3. There are several many types of sugar alcohols, differing in their application in food, sweetness, and caloric value. The most widely used sugar alcohols are glycerol, erythritol, arabitol, ribitol, xylitol, mannitol, sorbitol, maltitol, mannitol, lactitol, isomalt, and hydrogenated starch hydrolysates (HSH). Don’t be alarmed, HSH has nothing to do with trans-fats or hydrogenated oils.
4. Sugar alcohols are not as sweet as table sugar. See the table below for average levels compared to sugar. The sweetness level of the sugar alcohol also varies based on the other ingredients in the product.
5. Mints and chewing gums often use one or more sugar alcohols.

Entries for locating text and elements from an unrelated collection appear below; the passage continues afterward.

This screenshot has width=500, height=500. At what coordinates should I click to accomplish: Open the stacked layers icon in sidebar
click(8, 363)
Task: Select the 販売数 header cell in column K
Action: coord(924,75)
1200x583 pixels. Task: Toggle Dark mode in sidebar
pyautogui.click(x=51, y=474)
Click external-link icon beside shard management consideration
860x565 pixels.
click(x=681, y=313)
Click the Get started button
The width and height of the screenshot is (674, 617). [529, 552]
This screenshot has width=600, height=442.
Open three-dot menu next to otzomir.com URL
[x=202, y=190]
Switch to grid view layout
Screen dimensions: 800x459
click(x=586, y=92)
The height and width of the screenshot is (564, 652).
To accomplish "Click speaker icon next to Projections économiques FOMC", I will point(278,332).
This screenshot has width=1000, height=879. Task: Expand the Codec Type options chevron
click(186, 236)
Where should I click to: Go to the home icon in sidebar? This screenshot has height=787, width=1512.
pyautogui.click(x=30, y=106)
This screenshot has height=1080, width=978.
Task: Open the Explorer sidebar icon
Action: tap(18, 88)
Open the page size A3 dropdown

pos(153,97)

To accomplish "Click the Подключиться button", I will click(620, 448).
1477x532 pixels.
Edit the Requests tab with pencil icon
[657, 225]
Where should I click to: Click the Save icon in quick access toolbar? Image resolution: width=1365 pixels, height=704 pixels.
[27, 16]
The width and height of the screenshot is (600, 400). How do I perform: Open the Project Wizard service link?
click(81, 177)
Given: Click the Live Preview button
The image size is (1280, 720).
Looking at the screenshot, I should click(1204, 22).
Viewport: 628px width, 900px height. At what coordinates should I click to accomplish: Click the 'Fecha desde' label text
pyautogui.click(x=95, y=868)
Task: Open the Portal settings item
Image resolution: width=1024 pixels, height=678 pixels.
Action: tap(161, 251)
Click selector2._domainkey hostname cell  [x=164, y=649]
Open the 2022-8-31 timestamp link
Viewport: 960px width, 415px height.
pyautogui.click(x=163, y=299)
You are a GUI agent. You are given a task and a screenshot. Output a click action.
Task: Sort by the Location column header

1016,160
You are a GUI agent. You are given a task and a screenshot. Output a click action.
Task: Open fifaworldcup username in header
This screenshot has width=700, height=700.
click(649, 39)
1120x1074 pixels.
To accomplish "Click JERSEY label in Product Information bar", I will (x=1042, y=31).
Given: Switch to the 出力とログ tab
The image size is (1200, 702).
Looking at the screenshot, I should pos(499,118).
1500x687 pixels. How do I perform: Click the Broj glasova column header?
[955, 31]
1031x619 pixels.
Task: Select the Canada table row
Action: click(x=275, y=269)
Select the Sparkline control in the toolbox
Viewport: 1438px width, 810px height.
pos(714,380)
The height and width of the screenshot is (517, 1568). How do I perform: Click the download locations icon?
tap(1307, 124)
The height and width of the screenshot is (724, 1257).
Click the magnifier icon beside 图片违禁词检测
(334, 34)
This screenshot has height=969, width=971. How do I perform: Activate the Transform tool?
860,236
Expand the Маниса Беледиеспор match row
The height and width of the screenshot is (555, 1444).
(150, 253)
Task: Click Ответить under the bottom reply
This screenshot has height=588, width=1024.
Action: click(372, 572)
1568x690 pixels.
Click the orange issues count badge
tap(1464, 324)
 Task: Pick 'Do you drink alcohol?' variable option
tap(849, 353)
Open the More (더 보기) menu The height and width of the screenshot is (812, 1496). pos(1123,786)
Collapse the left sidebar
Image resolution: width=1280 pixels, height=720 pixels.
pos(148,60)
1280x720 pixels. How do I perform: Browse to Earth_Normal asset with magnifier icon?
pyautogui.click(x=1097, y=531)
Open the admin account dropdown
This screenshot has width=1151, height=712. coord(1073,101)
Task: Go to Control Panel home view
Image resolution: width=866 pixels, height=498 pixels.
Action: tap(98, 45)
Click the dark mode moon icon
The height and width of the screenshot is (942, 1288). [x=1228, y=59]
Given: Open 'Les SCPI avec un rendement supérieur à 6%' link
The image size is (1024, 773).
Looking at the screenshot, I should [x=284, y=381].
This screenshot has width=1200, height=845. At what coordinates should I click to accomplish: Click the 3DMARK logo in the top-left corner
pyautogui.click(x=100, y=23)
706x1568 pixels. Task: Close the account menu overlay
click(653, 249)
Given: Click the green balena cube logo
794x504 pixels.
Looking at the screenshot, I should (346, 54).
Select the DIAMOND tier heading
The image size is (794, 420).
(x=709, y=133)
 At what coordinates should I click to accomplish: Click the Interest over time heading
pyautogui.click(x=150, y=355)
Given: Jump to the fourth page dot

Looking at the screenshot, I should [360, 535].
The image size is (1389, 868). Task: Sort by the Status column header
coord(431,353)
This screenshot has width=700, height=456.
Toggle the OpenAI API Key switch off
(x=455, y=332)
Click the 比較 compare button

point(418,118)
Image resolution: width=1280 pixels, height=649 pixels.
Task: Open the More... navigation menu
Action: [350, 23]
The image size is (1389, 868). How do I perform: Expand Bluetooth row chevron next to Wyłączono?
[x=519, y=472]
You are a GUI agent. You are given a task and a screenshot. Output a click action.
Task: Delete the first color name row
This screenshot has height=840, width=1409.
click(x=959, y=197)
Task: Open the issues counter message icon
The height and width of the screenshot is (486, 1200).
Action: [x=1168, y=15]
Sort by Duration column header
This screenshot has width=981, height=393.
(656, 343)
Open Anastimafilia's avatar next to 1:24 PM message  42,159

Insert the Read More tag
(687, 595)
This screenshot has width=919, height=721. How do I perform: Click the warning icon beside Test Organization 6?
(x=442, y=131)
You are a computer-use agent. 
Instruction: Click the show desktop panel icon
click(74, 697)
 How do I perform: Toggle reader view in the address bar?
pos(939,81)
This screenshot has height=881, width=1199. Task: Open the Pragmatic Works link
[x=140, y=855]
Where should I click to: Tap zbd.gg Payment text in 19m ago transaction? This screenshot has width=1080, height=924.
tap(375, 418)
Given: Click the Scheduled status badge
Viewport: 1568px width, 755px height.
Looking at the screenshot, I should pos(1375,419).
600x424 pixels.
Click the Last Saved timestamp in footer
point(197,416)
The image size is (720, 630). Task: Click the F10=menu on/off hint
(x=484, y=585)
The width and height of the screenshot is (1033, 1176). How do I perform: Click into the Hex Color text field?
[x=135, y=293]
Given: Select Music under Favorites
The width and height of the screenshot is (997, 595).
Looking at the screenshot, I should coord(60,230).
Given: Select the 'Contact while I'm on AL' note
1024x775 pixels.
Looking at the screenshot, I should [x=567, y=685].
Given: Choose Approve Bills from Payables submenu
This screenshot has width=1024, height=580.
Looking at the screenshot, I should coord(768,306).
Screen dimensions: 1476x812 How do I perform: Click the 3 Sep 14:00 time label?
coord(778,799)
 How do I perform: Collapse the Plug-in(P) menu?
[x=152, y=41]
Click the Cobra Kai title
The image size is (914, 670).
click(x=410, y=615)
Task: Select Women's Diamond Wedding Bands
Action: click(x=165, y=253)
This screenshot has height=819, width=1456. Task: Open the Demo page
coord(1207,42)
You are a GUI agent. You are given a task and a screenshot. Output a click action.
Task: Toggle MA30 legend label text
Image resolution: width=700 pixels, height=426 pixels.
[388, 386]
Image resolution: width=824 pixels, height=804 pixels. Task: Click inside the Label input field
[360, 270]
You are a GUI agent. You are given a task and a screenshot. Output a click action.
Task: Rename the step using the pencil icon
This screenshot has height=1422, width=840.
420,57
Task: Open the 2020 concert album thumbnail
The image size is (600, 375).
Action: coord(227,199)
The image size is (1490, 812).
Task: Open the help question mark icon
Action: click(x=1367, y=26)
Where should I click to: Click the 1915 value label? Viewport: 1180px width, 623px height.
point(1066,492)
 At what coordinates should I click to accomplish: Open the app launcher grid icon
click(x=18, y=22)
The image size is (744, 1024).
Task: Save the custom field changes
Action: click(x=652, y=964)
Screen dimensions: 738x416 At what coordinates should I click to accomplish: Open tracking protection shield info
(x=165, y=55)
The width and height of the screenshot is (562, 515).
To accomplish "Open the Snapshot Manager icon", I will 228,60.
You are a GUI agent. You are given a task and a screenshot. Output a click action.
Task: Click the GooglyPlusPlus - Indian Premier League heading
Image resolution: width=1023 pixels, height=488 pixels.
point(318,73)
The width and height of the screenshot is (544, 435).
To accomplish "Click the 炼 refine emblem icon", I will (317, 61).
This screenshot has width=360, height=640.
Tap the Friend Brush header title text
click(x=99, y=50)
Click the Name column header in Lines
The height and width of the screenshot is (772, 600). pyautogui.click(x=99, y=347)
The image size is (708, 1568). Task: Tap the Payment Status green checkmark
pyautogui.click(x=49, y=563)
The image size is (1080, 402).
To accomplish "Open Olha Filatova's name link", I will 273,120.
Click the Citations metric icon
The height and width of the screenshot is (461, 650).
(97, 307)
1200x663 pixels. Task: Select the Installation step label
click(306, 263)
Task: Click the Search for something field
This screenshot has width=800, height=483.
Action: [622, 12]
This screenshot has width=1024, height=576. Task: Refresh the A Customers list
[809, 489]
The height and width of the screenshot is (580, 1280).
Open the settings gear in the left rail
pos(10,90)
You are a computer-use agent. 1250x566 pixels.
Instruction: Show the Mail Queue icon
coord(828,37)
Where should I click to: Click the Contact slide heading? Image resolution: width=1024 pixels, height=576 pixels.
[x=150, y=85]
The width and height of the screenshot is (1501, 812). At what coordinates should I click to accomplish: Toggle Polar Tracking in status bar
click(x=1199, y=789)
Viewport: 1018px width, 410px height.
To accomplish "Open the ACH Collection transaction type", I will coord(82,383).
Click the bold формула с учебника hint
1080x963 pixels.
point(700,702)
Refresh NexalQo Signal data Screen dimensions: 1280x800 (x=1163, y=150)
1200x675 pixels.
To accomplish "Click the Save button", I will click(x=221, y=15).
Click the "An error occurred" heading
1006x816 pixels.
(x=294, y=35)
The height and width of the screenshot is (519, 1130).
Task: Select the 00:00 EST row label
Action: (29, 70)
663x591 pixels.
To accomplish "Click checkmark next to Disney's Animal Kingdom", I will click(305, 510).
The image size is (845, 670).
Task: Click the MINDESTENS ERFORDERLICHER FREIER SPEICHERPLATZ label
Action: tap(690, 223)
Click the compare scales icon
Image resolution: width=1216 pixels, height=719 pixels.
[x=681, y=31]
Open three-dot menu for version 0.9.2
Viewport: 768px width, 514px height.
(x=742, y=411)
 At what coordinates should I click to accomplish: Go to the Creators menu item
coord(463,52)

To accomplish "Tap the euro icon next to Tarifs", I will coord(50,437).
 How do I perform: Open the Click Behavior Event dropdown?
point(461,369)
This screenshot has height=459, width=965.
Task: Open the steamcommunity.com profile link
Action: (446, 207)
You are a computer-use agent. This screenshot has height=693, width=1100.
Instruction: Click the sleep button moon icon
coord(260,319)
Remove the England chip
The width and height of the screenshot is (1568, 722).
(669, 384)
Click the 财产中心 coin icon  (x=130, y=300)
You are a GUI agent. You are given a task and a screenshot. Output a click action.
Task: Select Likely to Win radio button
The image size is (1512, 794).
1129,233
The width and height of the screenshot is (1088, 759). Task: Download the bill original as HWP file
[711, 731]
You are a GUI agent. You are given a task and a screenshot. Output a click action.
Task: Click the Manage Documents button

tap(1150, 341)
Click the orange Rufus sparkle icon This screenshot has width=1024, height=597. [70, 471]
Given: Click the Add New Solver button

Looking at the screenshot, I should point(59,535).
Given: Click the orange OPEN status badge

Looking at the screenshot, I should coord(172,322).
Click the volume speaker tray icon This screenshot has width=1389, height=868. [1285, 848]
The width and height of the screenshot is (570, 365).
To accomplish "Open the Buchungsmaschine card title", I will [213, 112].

Unlike regular sugars, do not promote tooth decay.
6. Unlike table sugar, sugar alcohols are poorly absorbed by the small intestine. They do not raise blood glucose levels nearly as high as the equivalent amount of sugar would. This is why sugar alcohols are often used by people with diabetes.
7. Mal-absorbed by the small intestines, sugar alcohols are fermented by bacteria in the large intestine. As a result, some people experience bloating, gas, and even diarrhea when consuming sugar alcohols.
8. An exception to the above is erythritol. It actually is absorbed in the small intestine. However, it is unchanged in the body and is removed in urine. You’ll notice in the calorie table below that it has 0 calories.
9. From a regulatory perspective, sugar alcohols usually do not need to be labeled when present in a food item. Manufacturers that do want to indicate the amount of sugar alcohols present in a food, may do so in the Carbohydrates section. If the manufacturer claims that a product is “sugar-free” and the product contains sugar alcohols, this must be labeled.
10. Always read product ingredient labels, as sugar alcohols are sometimes used in conjunction with with artificial sweeteners to increase sweeteness.